##### DATA PROVIDED #####

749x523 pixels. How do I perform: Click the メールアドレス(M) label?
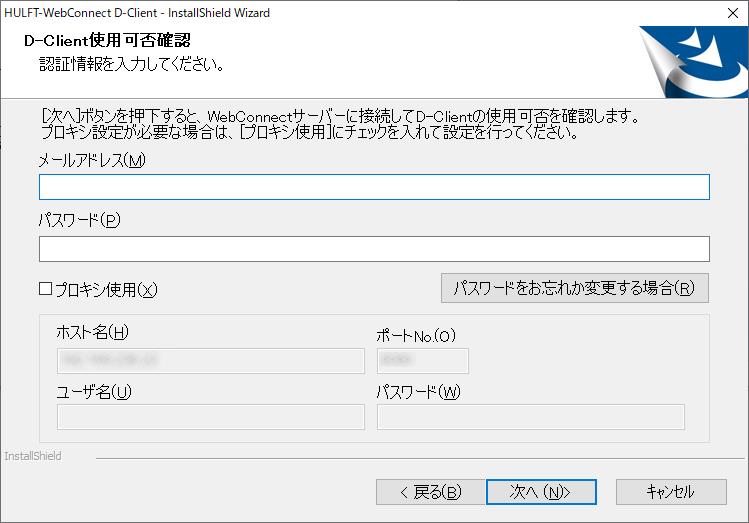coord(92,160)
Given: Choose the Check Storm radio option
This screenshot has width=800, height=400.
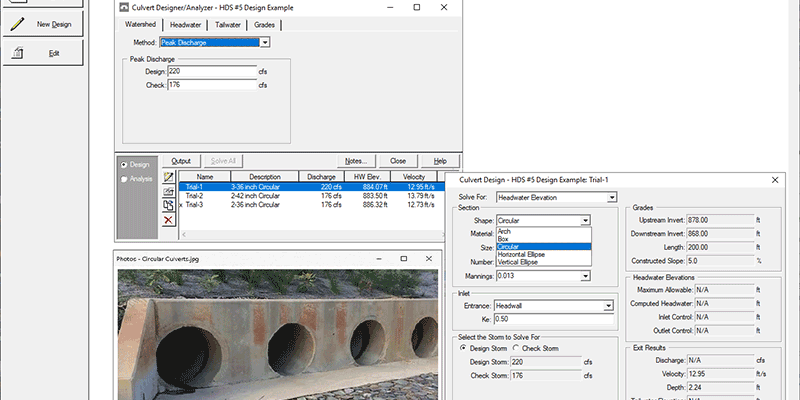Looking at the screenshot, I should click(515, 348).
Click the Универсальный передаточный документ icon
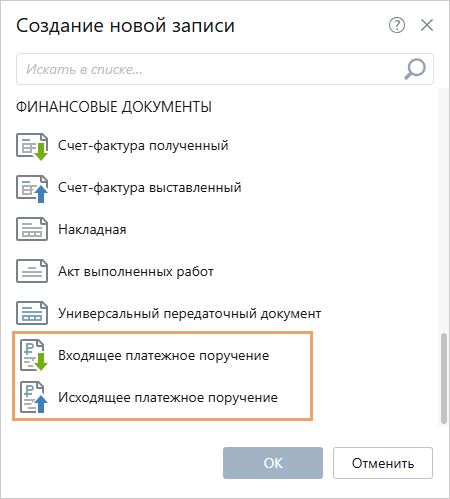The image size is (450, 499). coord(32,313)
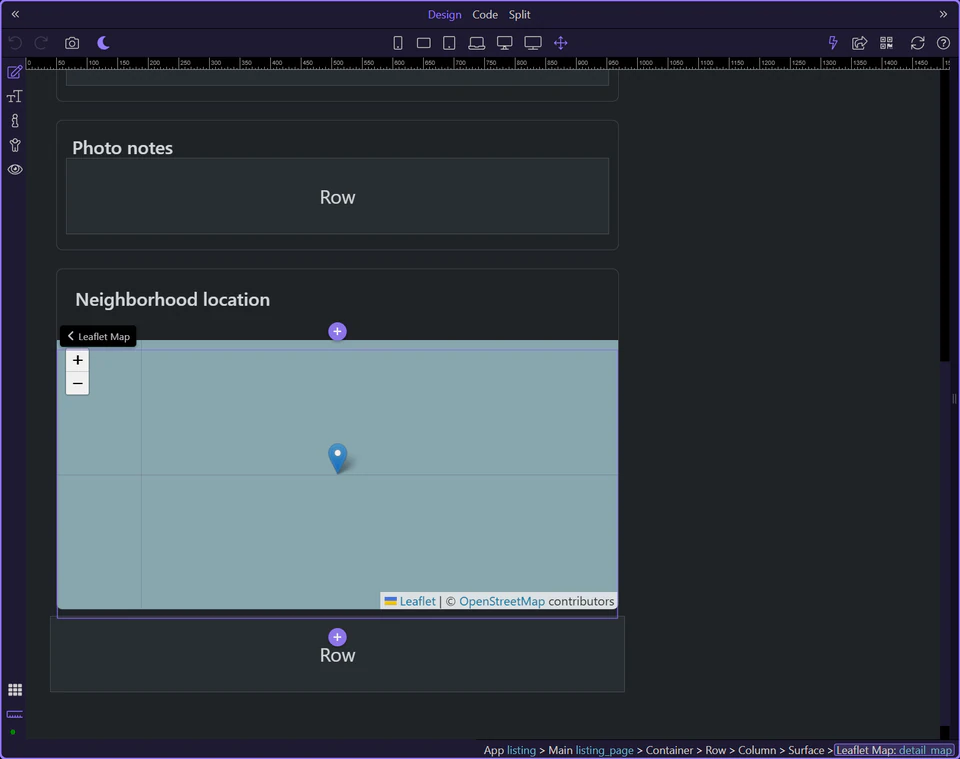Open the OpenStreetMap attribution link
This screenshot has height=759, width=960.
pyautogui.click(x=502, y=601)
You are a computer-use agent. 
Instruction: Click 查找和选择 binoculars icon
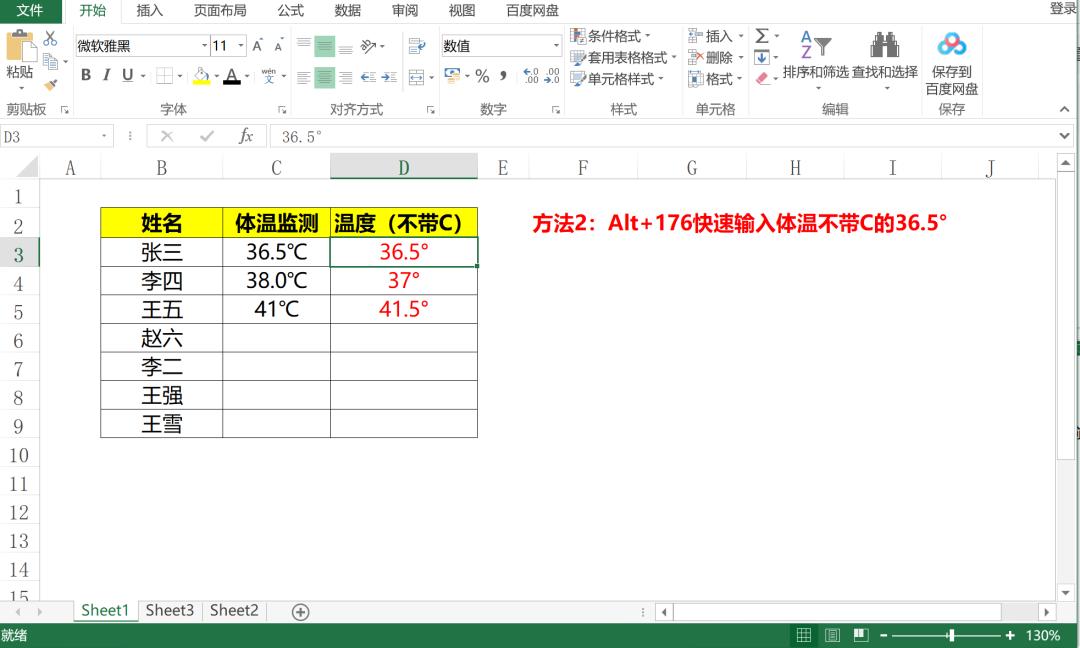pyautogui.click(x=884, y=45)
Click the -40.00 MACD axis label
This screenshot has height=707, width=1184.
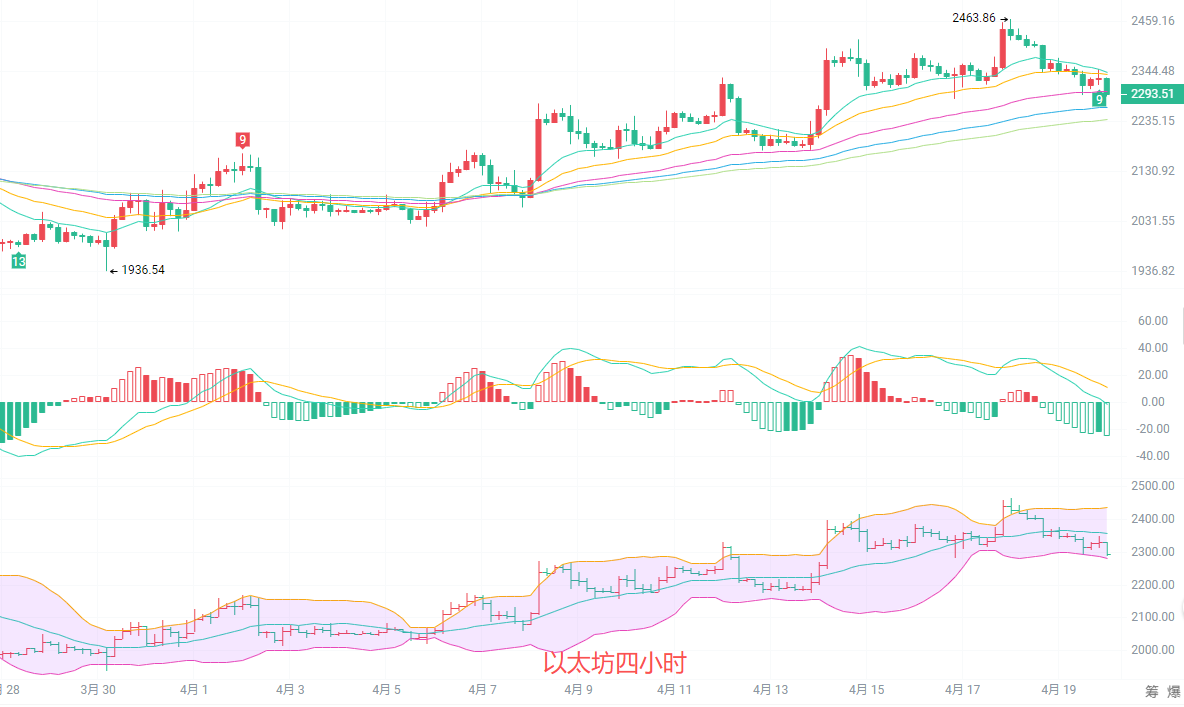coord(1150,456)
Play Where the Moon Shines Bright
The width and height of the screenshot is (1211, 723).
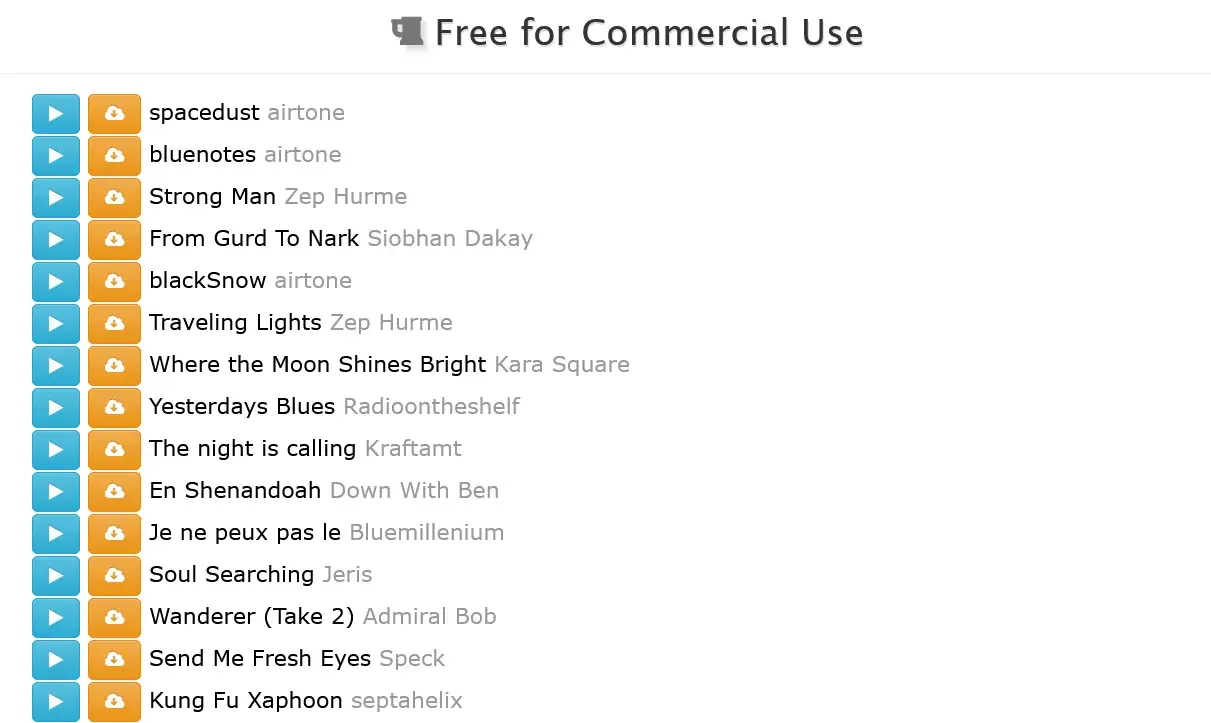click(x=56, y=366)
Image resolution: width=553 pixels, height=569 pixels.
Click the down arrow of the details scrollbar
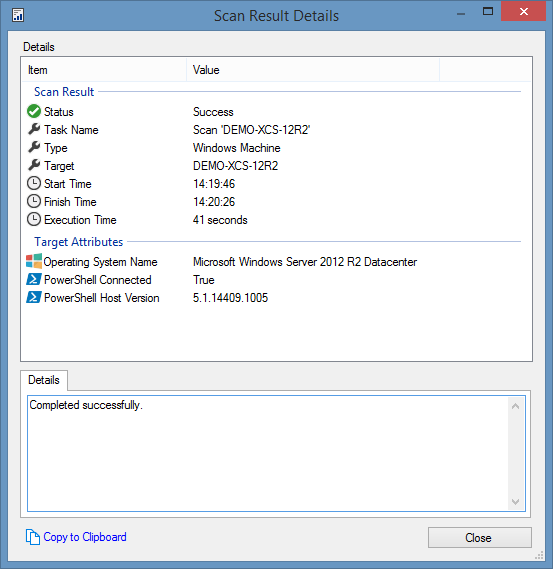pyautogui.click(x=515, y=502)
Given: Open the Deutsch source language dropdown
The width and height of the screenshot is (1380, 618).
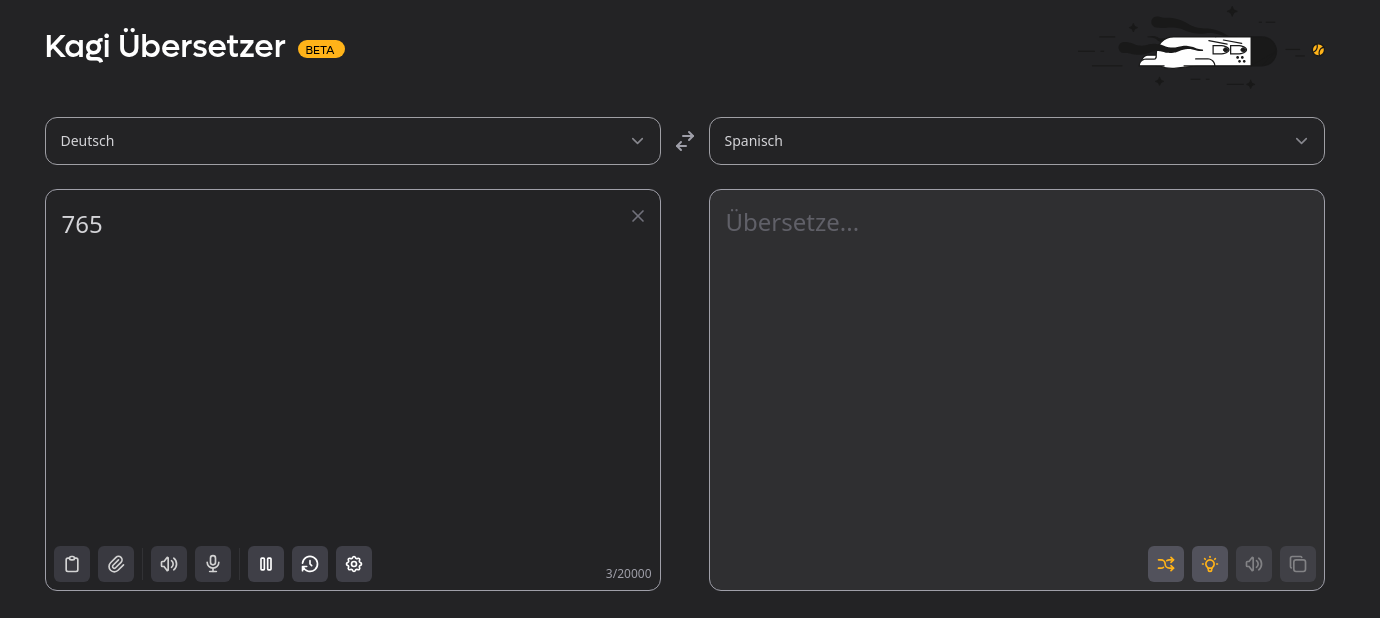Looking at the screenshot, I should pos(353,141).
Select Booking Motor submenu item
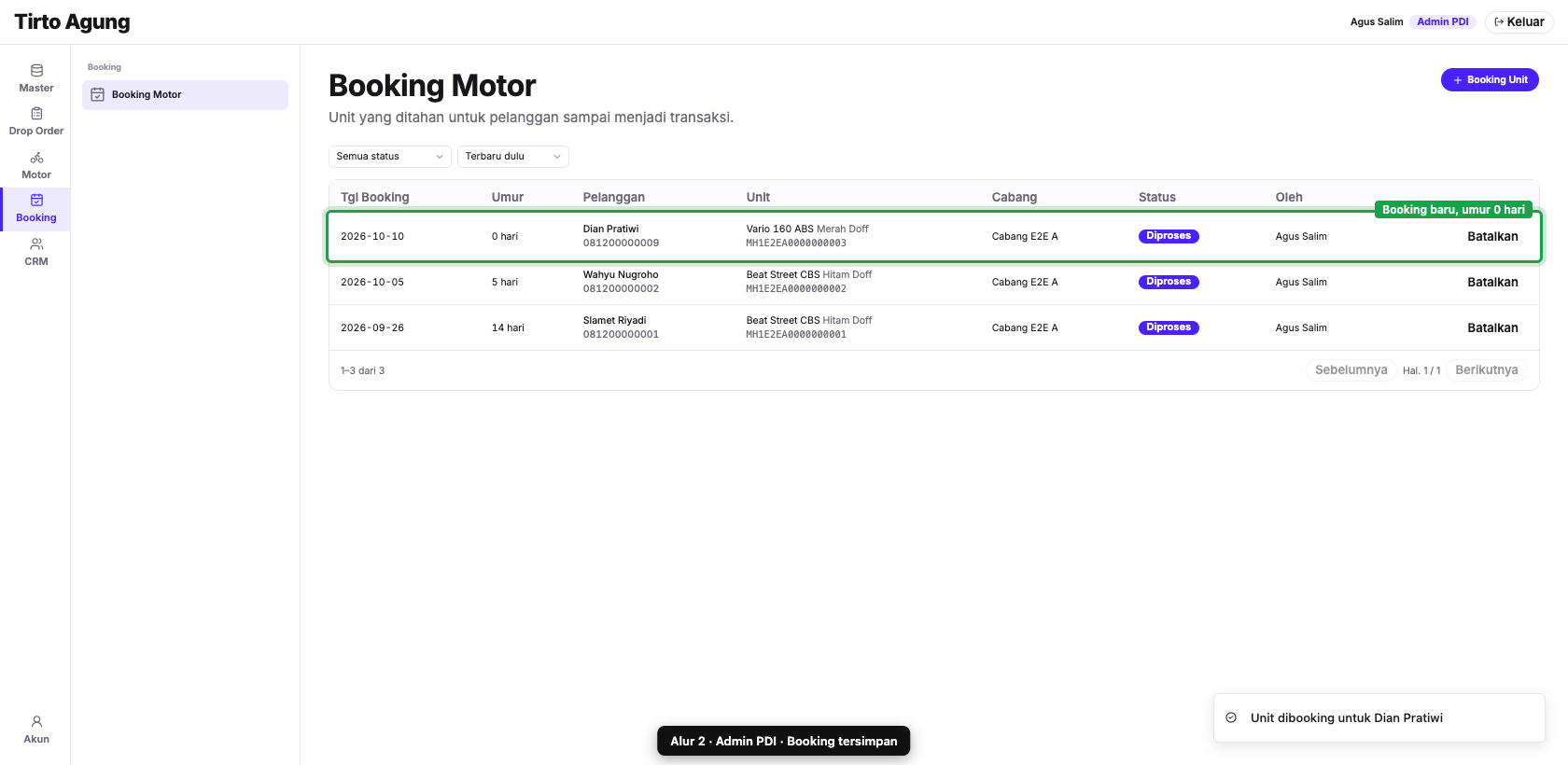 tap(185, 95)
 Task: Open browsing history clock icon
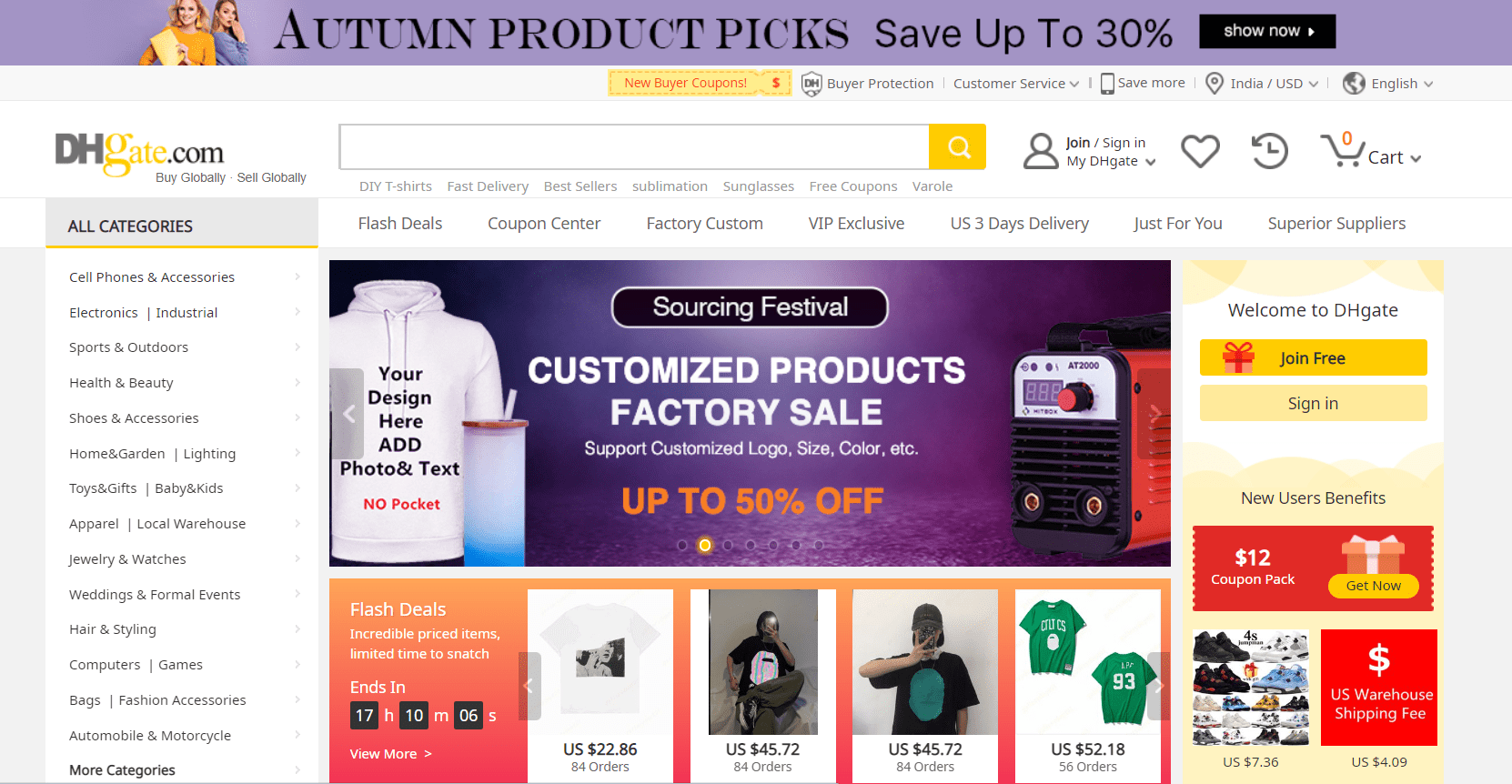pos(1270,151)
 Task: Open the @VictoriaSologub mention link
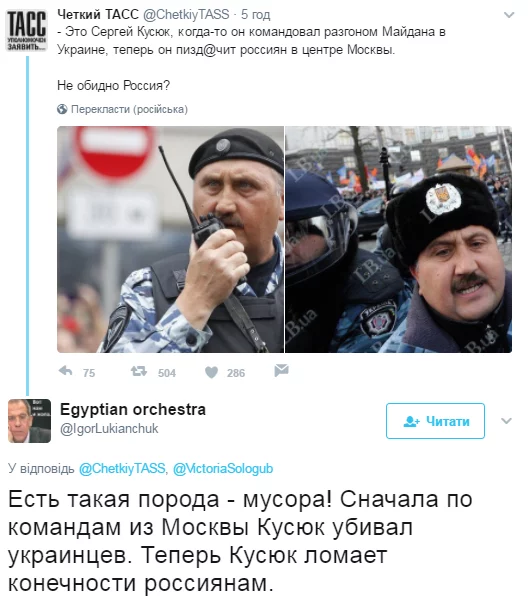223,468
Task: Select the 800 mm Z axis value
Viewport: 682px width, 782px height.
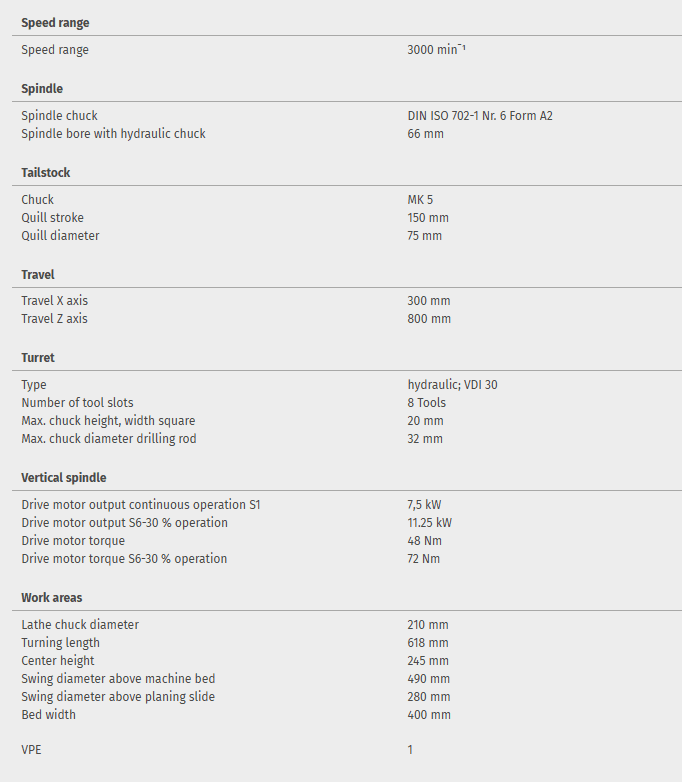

#####

- [DESCRIPTION OF THE TASK]: Each entry above must come back exactly as written. Drop the images.

- [WRITTEN SOLUTION]:
749x523 pixels. How do I perform: Click the メールアドレス(M) label?
coord(92,160)
Given: Choose the Check Storm radio option
This screenshot has width=800, height=400.
Looking at the screenshot, I should click(515, 348).
Click the Универсальный передаточный документ icon
The image size is (450, 499). coord(32,313)
Open the OpenStreetMap attribution link
This screenshot has height=759, width=960.
pyautogui.click(x=502, y=601)
You are a computer-use agent. 
Instruction: Click 查找和选择 binoculars icon
pyautogui.click(x=884, y=45)
Click the -40.00 MACD axis label
This screenshot has height=707, width=1184.
coord(1150,456)
Play Where the Moon Shines Bright
The width and height of the screenshot is (1211, 723).
click(x=56, y=366)
Image resolution: width=553 pixels, height=569 pixels.
Click the down arrow of the details scrollbar
pyautogui.click(x=515, y=502)
Given: Open the Deutsch source language dropdown
The width and height of the screenshot is (1380, 618).
Looking at the screenshot, I should pos(353,141).
Select Booking Motor submenu item
 tap(185, 95)
 Task: Open browsing history clock icon
pos(1270,151)
 Task: Open the @VictoriaSologub mention link
223,468
Task: Select the 800 mm Z axis value
Viewport: 682px width, 782px height.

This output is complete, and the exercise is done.